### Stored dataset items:
- - -

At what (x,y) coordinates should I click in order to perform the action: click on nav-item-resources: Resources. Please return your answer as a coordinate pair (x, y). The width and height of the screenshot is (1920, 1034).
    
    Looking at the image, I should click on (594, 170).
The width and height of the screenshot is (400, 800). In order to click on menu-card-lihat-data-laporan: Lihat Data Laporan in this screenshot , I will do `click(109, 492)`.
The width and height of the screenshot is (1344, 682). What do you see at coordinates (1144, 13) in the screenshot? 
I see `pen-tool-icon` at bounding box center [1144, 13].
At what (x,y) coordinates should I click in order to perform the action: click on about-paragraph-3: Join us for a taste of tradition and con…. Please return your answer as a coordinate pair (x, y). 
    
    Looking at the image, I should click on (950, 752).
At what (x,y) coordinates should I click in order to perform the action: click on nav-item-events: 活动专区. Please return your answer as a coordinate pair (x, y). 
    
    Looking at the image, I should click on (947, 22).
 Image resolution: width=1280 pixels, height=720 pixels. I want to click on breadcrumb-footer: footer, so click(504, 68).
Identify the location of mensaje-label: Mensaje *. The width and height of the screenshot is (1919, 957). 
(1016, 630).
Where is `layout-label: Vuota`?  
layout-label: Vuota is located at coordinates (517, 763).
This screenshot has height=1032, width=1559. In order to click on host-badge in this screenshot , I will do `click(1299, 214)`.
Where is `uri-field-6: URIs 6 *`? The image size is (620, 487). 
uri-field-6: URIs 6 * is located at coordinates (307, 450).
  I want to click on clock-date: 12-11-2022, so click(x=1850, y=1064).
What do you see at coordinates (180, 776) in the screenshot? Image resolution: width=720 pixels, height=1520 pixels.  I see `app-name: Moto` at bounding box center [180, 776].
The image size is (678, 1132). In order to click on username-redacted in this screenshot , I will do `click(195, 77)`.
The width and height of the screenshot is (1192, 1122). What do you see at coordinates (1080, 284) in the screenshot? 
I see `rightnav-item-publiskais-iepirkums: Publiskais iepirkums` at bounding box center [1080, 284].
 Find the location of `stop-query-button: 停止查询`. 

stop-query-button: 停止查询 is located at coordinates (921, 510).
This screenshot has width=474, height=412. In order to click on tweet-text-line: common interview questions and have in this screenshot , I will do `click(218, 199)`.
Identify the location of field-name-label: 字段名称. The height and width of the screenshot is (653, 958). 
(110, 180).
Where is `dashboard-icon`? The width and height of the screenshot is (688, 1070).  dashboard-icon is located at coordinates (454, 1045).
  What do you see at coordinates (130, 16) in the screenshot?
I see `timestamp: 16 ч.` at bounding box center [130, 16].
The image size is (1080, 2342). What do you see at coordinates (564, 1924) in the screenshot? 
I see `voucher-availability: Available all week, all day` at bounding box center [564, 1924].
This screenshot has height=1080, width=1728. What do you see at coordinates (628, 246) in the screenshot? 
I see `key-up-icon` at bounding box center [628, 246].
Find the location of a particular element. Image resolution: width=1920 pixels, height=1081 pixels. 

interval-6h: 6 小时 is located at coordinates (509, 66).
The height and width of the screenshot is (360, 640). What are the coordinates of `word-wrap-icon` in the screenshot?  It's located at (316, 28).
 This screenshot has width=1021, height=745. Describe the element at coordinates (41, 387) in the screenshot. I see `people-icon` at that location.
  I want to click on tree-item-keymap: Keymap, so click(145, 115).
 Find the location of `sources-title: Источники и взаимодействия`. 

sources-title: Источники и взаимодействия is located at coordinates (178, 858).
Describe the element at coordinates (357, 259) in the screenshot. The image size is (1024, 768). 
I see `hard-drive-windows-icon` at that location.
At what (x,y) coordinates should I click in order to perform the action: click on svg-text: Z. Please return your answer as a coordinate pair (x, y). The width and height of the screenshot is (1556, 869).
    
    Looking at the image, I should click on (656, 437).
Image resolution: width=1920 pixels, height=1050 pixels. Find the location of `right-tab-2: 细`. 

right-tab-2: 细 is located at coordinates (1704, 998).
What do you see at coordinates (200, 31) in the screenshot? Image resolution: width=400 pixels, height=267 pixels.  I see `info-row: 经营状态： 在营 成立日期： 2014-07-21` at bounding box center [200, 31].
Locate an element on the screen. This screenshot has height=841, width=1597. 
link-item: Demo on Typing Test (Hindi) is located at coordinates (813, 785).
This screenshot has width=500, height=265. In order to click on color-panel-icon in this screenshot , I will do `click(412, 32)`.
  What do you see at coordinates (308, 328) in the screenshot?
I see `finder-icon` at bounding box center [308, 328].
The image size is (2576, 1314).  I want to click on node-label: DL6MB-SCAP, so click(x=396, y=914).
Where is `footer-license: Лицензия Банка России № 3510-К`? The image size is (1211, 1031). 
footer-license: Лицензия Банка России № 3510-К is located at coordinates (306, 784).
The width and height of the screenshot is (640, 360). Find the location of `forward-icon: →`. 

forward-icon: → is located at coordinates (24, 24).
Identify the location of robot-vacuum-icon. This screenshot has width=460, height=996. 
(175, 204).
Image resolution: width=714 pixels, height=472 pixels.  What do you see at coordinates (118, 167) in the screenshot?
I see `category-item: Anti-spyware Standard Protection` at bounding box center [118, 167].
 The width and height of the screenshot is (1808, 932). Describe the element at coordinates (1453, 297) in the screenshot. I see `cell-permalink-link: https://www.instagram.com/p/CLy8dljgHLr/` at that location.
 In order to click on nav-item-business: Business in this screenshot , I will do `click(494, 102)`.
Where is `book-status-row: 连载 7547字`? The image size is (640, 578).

- - -

Rename "coordinate pair" to "point" everywhere in the data above. Reproduce every line, and keep all other text as it is.

At what (x,y) coordinates should I click in order to perform the action: click on nav-item-resources: Resources. Please return your answer as a point (x, y). The width and height of the screenshot is (1920, 1034).
    
    Looking at the image, I should click on (594, 170).
The width and height of the screenshot is (400, 800). In order to click on menu-card-lihat-data-laporan: Lihat Data Laporan in this screenshot , I will do `click(109, 492)`.
The width and height of the screenshot is (1344, 682). What do you see at coordinates (1144, 13) in the screenshot? 
I see `pen-tool-icon` at bounding box center [1144, 13].
At what (x,y) coordinates should I click in order to perform the action: click on about-paragraph-3: Join us for a taste of tradition and con…. Please return your answer as a point (x, y). 
    
    Looking at the image, I should click on (950, 752).
At what (x,y) coordinates should I click in order to perform the action: click on nav-item-events: 活动专区. Please return your answer as a point (x, y). 
    
    Looking at the image, I should click on (947, 22).
 Image resolution: width=1280 pixels, height=720 pixels. I want to click on breadcrumb-footer: footer, so click(504, 68).
Identify the location of mensaje-label: Mensaje *. The width and height of the screenshot is (1919, 957). 
(1016, 630).
Where is `layout-label: Vuota`?  
layout-label: Vuota is located at coordinates (517, 763).
This screenshot has height=1032, width=1559. In order to click on host-badge in this screenshot , I will do `click(1299, 214)`.
Where is `uri-field-6: URIs 6 *`? The image size is (620, 487). 
uri-field-6: URIs 6 * is located at coordinates (307, 450).
  I want to click on clock-date: 12-11-2022, so click(x=1850, y=1064).
What do you see at coordinates (180, 776) in the screenshot? Image resolution: width=720 pixels, height=1520 pixels.  I see `app-name: Moto` at bounding box center [180, 776].
The image size is (678, 1132). In order to click on username-redacted in this screenshot , I will do `click(195, 77)`.
The width and height of the screenshot is (1192, 1122). What do you see at coordinates (1080, 284) in the screenshot? 
I see `rightnav-item-publiskais-iepirkums: Publiskais iepirkums` at bounding box center [1080, 284].
 Find the location of `stop-query-button: 停止查询`. 

stop-query-button: 停止查询 is located at coordinates (921, 510).
This screenshot has width=474, height=412. In order to click on tweet-text-line: common interview questions and have in this screenshot , I will do `click(218, 199)`.
Identify the location of field-name-label: 字段名称. The height and width of the screenshot is (653, 958). 
(110, 180).
Where is `dashboard-icon`? The width and height of the screenshot is (688, 1070).  dashboard-icon is located at coordinates (454, 1045).
  What do you see at coordinates (130, 16) in the screenshot?
I see `timestamp: 16 ч.` at bounding box center [130, 16].
The image size is (1080, 2342). What do you see at coordinates (564, 1924) in the screenshot? 
I see `voucher-availability: Available all week, all day` at bounding box center [564, 1924].
This screenshot has height=1080, width=1728. What do you see at coordinates (628, 246) in the screenshot? 
I see `key-up-icon` at bounding box center [628, 246].
Find the location of a particular element. Image resolution: width=1920 pixels, height=1081 pixels. 

interval-6h: 6 小时 is located at coordinates (509, 66).
The height and width of the screenshot is (360, 640). What are the coordinates of `word-wrap-icon` in the screenshot?  It's located at (316, 28).
 This screenshot has width=1021, height=745. Describe the element at coordinates (41, 387) in the screenshot. I see `people-icon` at that location.
  I want to click on tree-item-keymap: Keymap, so click(145, 115).
 Find the location of `sources-title: Источники и взаимодействия`. 

sources-title: Источники и взаимодействия is located at coordinates (178, 858).
Describe the element at coordinates (357, 259) in the screenshot. The image size is (1024, 768). 
I see `hard-drive-windows-icon` at that location.
At what (x,y) coordinates should I click in order to perform the action: click on svg-text: Z. Please return your answer as a point (x, y). The width and height of the screenshot is (1556, 869).
    
    Looking at the image, I should click on (656, 437).
Image resolution: width=1920 pixels, height=1050 pixels. Find the location of `right-tab-2: 细`. 

right-tab-2: 细 is located at coordinates (1704, 998).
What do you see at coordinates (200, 31) in the screenshot? Image resolution: width=400 pixels, height=267 pixels.  I see `info-row: 经营状态： 在营 成立日期： 2014-07-21` at bounding box center [200, 31].
Locate an element on the screen. This screenshot has height=841, width=1597. 
link-item: Demo on Typing Test (Hindi) is located at coordinates (813, 785).
This screenshot has width=500, height=265. In order to click on color-panel-icon in this screenshot , I will do `click(412, 32)`.
  What do you see at coordinates (308, 328) in the screenshot?
I see `finder-icon` at bounding box center [308, 328].
The image size is (2576, 1314).  I want to click on node-label: DL6MB-SCAP, so click(x=396, y=914).
Where is `footer-license: Лицензия Банка России № 3510-К`? The image size is (1211, 1031). 
footer-license: Лицензия Банка России № 3510-К is located at coordinates (306, 784).
The width and height of the screenshot is (640, 360). Find the location of `forward-icon: →`. 

forward-icon: → is located at coordinates (24, 24).
Identify the location of robot-vacuum-icon. This screenshot has width=460, height=996. 
(175, 204).
Image resolution: width=714 pixels, height=472 pixels.  What do you see at coordinates (118, 167) in the screenshot?
I see `category-item: Anti-spyware Standard Protection` at bounding box center [118, 167].
 The width and height of the screenshot is (1808, 932). Describe the element at coordinates (1453, 297) in the screenshot. I see `cell-permalink-link: https://www.instagram.com/p/CLy8dljgHLr/` at that location.
 In order to click on nav-item-business: Business in this screenshot , I will do `click(494, 102)`.
Where is `book-status-row: 连载 7547字`? The image size is (640, 578).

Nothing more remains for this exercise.